§ Trecho do documento

Familiares que cuidam de pessoas idosas também sofrem muito, sentem-se isolados, tristes, como verificamos com a Pesquisa ConVid – Pesquisa de Comportamento, realizada em 2020 durante a pandemia e coordenada pelo Icict. “No Rio, em algumas favelas, como Maré e Manguinhos, por conta da iniciativa de instituições como a Fiocruz, vimos capacidade de organicidade de solidariedade – com grupos de mulheres negras, de jovens já acostumados a resistir, que tentaram proteger à população idosa. Não conheço iniciativa similar em bairros nobres e de classe média”, afirma. Segundo Dalia, a pandemia trouxe um elemento novo, e ruim, para idosos e idosas: o isolamento na hora da morte.

§ Conjunto de tarefas
(a) Copie o trecho sobre idosos na pandemia, começando em "Familiares que cuidam" e terminando em "hora da morte.".
(b) De acordo com o trecho sobre idosos na pandemia, qual elemento novo a pandemia trouxe para idosos e idosas, segundo Dalia?
(c) Escreva a continuação do trecho sobre idosos na pandemia a partir da última frase.
Os dados abaixo não têm relação com o trecho sobre idosos na pandemia.

§ Dados fornecidos
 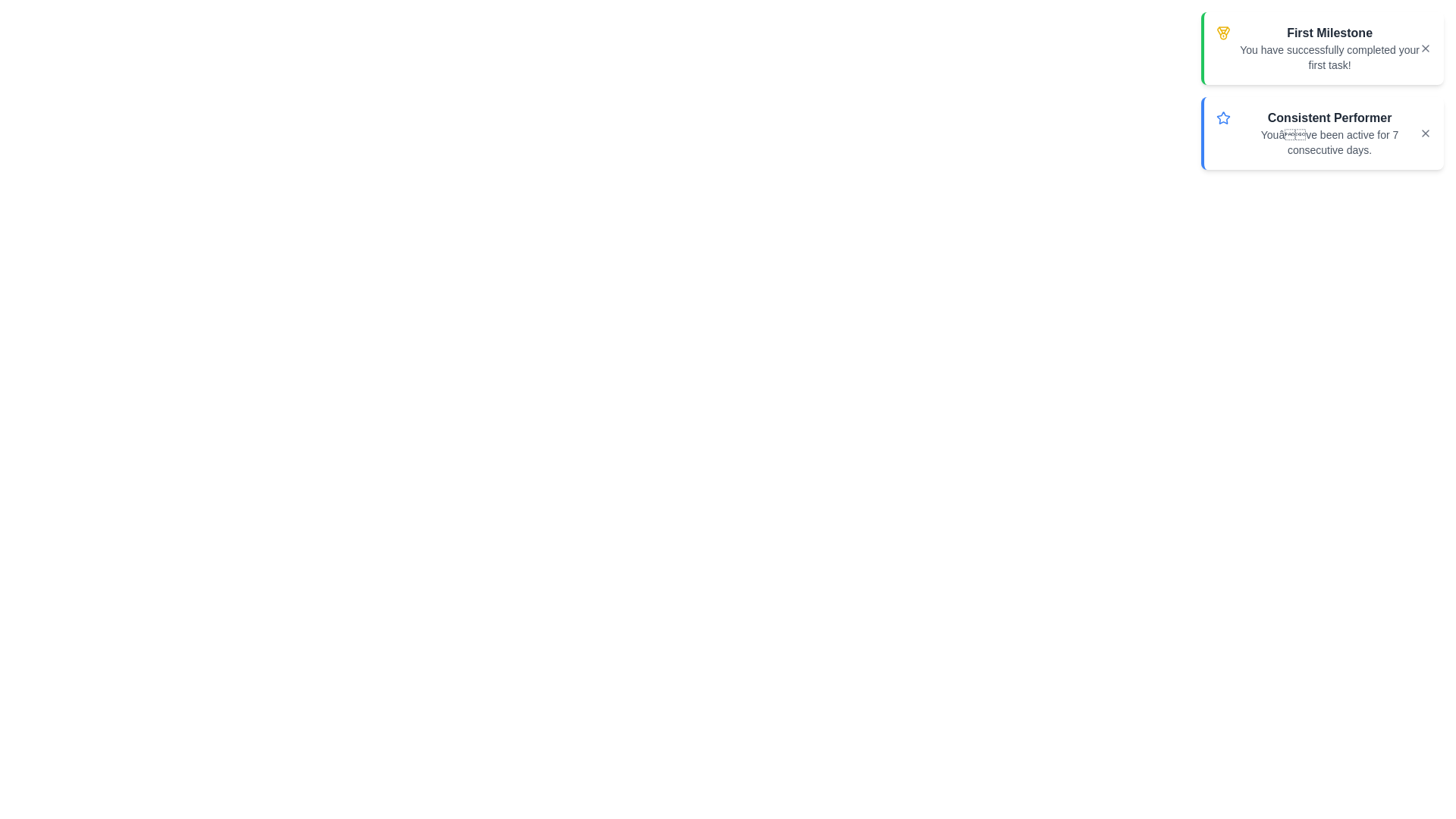 What do you see at coordinates (1222, 117) in the screenshot?
I see `the icon for the achievement titled Consistent Performer` at bounding box center [1222, 117].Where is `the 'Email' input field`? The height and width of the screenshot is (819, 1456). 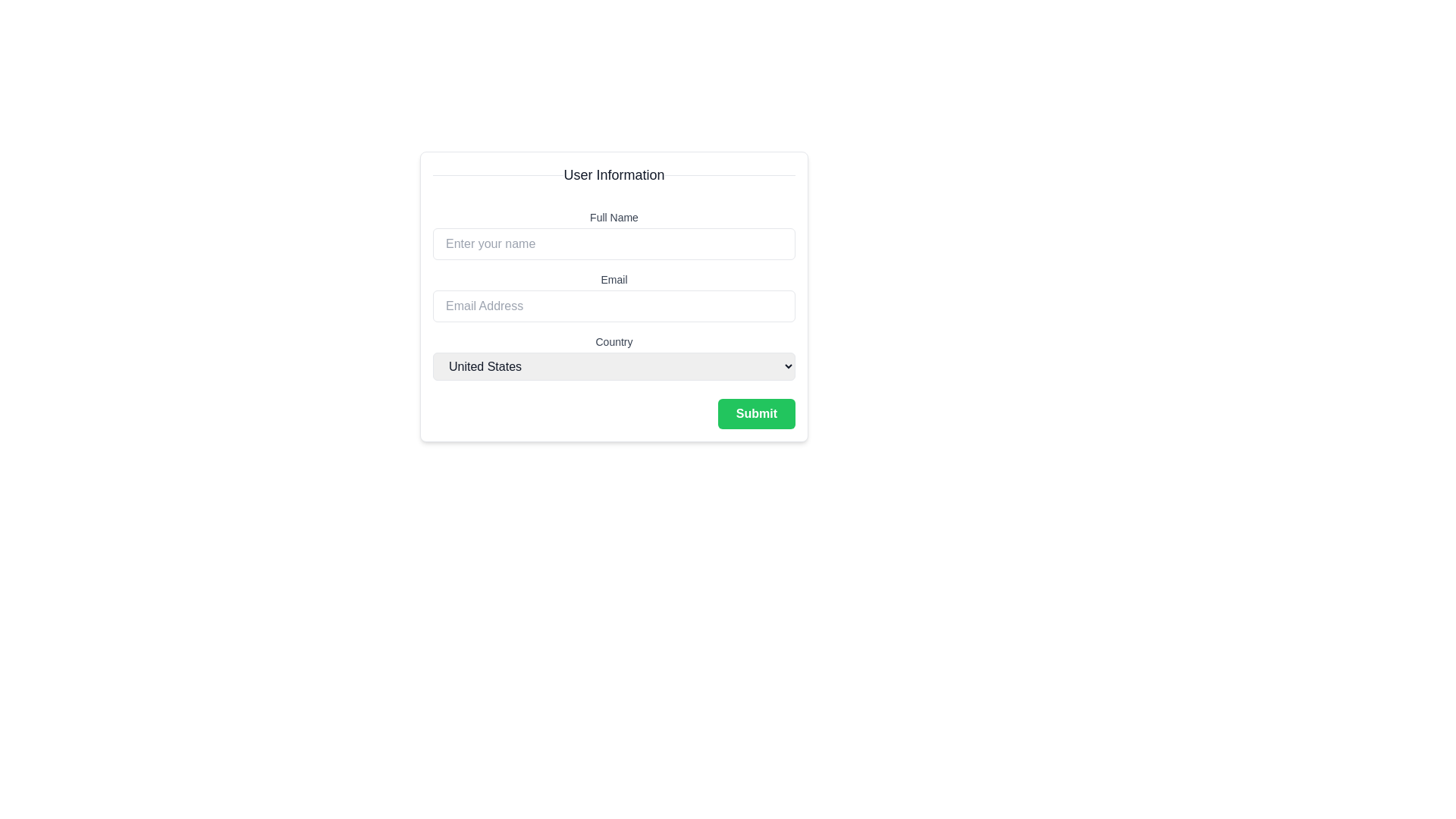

§ Respostas às tarefas
(a)
Familiares que cuidam de pessoas idosas também sofrem muito, sentem-se isolados, tristes, como verificamos com a Pesquisa ConVid – Pesquisa de Comportamento, realizada em 2020 durante a pandemia e coordenada pelo Icict. “No Rio, em algumas favelas, como Maré e Manguinhos, por conta da iniciativa de instituições como a Fiocruz, vimos capacidade de organicidade de solidariedade – com grupos de mulheres negras, de jovens já acostumados a resistir, que tentaram proteger à população idosa. Não conheço iniciativa similar em bairros nobres e de classe média”, afirma. Segundo Dalia, a pandemia trouxe um elemento novo, e ruim, para idosos e idosas: o isolamento na hora da morte.

(b) O isolamento na hora da morte.

(c)
“A maioria das pessoas tem a fantasia de que irá morrer bem, dormindo e de infarto. Mas, essa não é a realidade. A pandemia nos ensinou um novo medo de morrer, que não é exatamente o medo da morte, mas, sim, do tipo de morte que se aproxima. Hoje, temos muito medo de morrer mal – que é terminar a vida sozinho e isolado num quarto de hospital. A pandemia ilustrou bem isso. No futuro, quando virmos as fotos do que foi a pandemia, a imagem mais forte será a de pessoas morrendo sozinhas num quarto, muitas vezes intubadas, mas principalmente sozinhas, isoladas, porque todos em volta tinham medo do contato, da proximidade.”
A pesquisadora, que trabalha com questões do envelhecimento há quase duas décadas, acredita que a pandemia aumentou a ignorância sobre o processo de envelhecimento e a saúde do idoso.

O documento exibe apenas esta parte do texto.